• **WHAT IS ASKED**:
Transcribe word for word the passage of the boost-leak forum post starting at "Confident that this" and ending at "went to sleep.".

• **SELECTED EXTRACT**:
Received my Eurojet fix on Saturday (May 17) and installed it. Followed the directions, arrow pointing towards the intake manifold / front of the car. Went for a test drive and the car felt a little better, seemed a bit 'peppier' on the throttle at low RPMs. Still maxing out at 18 psi, threw the P0299 code again within 20 miles.








Now I started brainstorming on where else I could be losing boost. I decided to go back and check all of the fittings on the pressurized pipes (between the turbo and intake manifold) that I had altered. Turns out, when I installed the GTI throttle pipe and SSQV, I used a flathead screwdriver (out of laziness) to tighten all of the hose clamps. Got a socket wrench and tightened up the clamps on the intercooler to throttle pipe, throttle pipe to throttle body, and both clamps from the noise pipe bung to the SSQV. All of them tightened quite a bit. I tightened all of them as mush as I felt comfortable, without breaking the plastic throttle pipe.
Confident that this must have been the problem, I went for a drive. Now it was holding 19 psi and I drove for a day with no CEL and was happy. Then on Monday I was putting a 350z in his place and the damn CEL came back on (P0299). So that night I popped the hood to check everything out. Tightened the Eurojet fix quite a bit, and I also noticed that I had stripped two of the screws on the PCV itself (freakin plastic valve cover







). I also wanted to check out the stock DV location, but was lacking tools. Went and bought a socket and some slightly larger diameter screws for the PCV. Came home and went to sleep.
Last night I replaced the two screws that were stripped on the PCV, noticed one more was questionable and replaced it, and then said "what the hell" and replaced the last PCV screw. I know that it shouldn't be affecting my problem (non-pressure side), but I wanted to make sure it was tight anyways. Then I pulled the DV block-off piece and the top half of the OEM DV that holds it in. I thought maybe an o-ring was out of place, as it is installed at a weird angle. I used some silicone lube to hold both o-rings in place (one on the block-off piece and one on the OEM DV housing) and reinstalled. Used high temp threadlocker on the DV bolts and tightened as much as possible, without breaking the plastic. Let the car sit for 18 hours just to be sure the threadlocker had time to cure.
Today there was no change in boost pressure (still 19 psi) and I threw the P0299 code again. I'm not sure what else to do. All of the pressurized piping I touched is tight, I also tightened the clamp on the hose coming off the throttle body (which I've never touched before), and I looked at the pipes between the turbo and intercooler, but they don't use normal worm gear hose clamps, they use some kind of clips so I don't think I can do anything with them.
I am a little concerned about the o-ring that seats in the ATP block-off piece, it is not very thick and doesn't protrude out of the machined groove around the whole circle. I figure it could be leaking slightly back into the intake side of the turbo, but it can't be escaping into the atmosphere due to the o-ring on the stock DV housing. I will try replacing that soon. Otherwise I am pretty much at a loss. I am running the stock intake, and I assume that most people who've gone Stage 2 already have aftermarket intake. Is it possible that the stock intake is too restrictive? Can anyone chime in that's running the stock intake on a chipped car? Specifically Stage 2? My other idea is that maybe the fuel pump is maxing out. However, I have not 'felt' a fuel cut, nor do I have Vag-Com so I can't log it. Would that throw a CEL? I will be getting Vag-Com in about a week, so I can check that then. Any other ideas?

• **DATA**:

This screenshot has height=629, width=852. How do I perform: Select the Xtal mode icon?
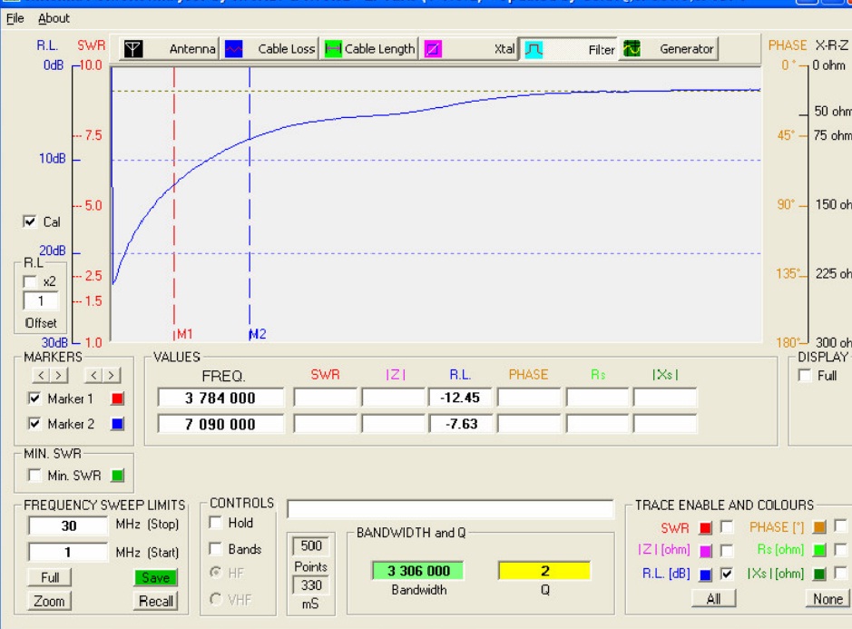(434, 49)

• **OUTPUT BELOW**:
Confident that this must have been the problem, I went for a drive. Now it was holding 19 psi and I drove for a day with no CEL and was happy. Then on Monday I was putting a 350z in his place and the damn CEL came back on (P0299). So that night I popped the hood to check everything out. Tightened the Eurojet fix quite a bit, and I also noticed that I had stripped two of the screws on the PCV itself (freakin plastic valve cover







). I also wanted to check out the stock DV location, but was lacking tools. Went and bought a socket and some slightly larger diameter screws for the PCV. Came home and went to sleep.